Bad Grrlz' Guide to Reality: The Complete Novels Wild Angel and Adventures in Time and Space with Max Merriwell (15 page)

Unlike the women in the poems of Mrs. Hemans and Mrs. Sigourney, the captain’s wife shed no tears. The bell in the village tolled, calling her to church, but she did not go. The rumble of thunder drowned out the bell. Lightning split the western sky. As rain lashed her face, she raged with the stormy sea.
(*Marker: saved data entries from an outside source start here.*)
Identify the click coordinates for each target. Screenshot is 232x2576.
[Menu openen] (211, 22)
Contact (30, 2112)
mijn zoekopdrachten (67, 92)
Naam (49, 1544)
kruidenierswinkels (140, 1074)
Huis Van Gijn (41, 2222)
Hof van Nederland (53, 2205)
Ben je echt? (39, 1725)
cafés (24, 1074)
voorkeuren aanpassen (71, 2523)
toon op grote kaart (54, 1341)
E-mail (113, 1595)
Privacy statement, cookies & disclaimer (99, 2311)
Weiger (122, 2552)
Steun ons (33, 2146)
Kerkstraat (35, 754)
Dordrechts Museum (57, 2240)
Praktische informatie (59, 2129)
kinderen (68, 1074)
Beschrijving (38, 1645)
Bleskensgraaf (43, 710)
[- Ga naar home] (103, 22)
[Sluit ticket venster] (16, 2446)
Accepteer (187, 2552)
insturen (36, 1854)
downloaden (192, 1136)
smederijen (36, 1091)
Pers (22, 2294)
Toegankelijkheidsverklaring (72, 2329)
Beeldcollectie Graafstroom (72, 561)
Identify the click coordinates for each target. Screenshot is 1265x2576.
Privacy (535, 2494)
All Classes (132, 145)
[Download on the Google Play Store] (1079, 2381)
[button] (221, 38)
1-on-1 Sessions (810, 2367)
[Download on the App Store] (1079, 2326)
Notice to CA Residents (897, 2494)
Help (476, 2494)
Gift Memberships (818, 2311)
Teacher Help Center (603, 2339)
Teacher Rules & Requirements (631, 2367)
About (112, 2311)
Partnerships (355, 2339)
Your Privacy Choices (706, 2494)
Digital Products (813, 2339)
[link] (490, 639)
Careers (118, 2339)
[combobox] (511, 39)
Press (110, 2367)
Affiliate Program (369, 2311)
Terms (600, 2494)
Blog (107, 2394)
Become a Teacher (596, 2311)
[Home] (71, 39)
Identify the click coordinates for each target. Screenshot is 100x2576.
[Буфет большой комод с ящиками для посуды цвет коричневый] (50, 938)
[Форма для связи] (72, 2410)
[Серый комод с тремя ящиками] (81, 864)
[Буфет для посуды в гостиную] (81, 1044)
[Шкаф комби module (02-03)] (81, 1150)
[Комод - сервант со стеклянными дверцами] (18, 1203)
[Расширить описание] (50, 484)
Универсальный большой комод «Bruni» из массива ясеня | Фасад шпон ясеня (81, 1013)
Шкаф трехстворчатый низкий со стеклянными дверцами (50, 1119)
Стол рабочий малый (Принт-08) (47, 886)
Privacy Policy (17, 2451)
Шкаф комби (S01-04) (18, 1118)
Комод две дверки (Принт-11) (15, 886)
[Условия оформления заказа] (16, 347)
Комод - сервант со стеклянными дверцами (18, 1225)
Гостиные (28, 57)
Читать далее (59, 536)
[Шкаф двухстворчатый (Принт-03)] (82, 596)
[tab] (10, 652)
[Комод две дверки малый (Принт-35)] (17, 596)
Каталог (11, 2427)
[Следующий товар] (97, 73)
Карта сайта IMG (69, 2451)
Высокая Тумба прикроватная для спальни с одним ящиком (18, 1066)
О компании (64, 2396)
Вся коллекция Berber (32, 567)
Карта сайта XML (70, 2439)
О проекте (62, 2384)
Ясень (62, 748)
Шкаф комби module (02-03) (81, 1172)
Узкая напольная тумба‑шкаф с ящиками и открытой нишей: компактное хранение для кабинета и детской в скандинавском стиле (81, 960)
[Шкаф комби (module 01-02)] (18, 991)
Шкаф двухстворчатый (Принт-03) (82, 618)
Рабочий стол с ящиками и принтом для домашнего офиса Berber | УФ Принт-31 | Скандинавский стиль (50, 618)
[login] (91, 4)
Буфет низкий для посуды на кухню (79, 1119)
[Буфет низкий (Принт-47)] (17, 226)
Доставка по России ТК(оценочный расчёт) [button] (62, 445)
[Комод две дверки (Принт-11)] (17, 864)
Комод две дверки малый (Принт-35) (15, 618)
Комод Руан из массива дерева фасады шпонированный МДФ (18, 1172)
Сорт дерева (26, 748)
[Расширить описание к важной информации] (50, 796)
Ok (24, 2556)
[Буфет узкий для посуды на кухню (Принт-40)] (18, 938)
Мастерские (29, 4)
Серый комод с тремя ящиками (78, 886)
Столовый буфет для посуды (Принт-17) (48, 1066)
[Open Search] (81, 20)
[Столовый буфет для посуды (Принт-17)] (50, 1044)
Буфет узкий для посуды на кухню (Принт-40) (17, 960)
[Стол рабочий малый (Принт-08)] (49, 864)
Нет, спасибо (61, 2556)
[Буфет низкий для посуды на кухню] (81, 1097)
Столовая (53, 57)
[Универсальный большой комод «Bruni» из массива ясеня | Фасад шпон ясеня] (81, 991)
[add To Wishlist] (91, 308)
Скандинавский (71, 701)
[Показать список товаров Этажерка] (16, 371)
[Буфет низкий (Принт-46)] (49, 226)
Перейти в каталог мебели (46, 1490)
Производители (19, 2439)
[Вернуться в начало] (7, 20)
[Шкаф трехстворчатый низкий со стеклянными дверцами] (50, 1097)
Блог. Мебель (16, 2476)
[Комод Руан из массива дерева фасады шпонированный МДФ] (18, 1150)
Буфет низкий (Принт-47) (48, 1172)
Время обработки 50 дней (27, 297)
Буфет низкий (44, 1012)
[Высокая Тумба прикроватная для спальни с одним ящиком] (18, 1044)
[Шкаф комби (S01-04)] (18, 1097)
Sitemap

Max found the poem both impressive and unsettling. In a return letter, he praised the poem for its lack of sentimentality and revised his mental image of Audrey. Initially, he had pictured her as a sweet and delicate New England lady. After reading
The Captain’s Wife
, he imagined her as stout and courageous—a broad, no-nonsense woman built rather like Mrs. Selby.

Recently, a Boston publisher had published a collection of her poems. “I have met with some small success,” she had written. “I find that rather gratifying.”

She had taken the liberty of showing Max’s sketch of the miners and his story about Socks and the lost child to the editor of
The Ladies Repository
. The editor had published the story, sent him a bank draft for twenty dollars, and clamored for more. Every now and again, he would send another sketch and another story about life in the mines.

When Max’s work was published back in the States, the San Francisco newspapers had taken notice. As a result, the demand for his work had increased and he regularly published sketches and short essays in several newspapers. It was, as Audrey would put it, “rather gratifying.”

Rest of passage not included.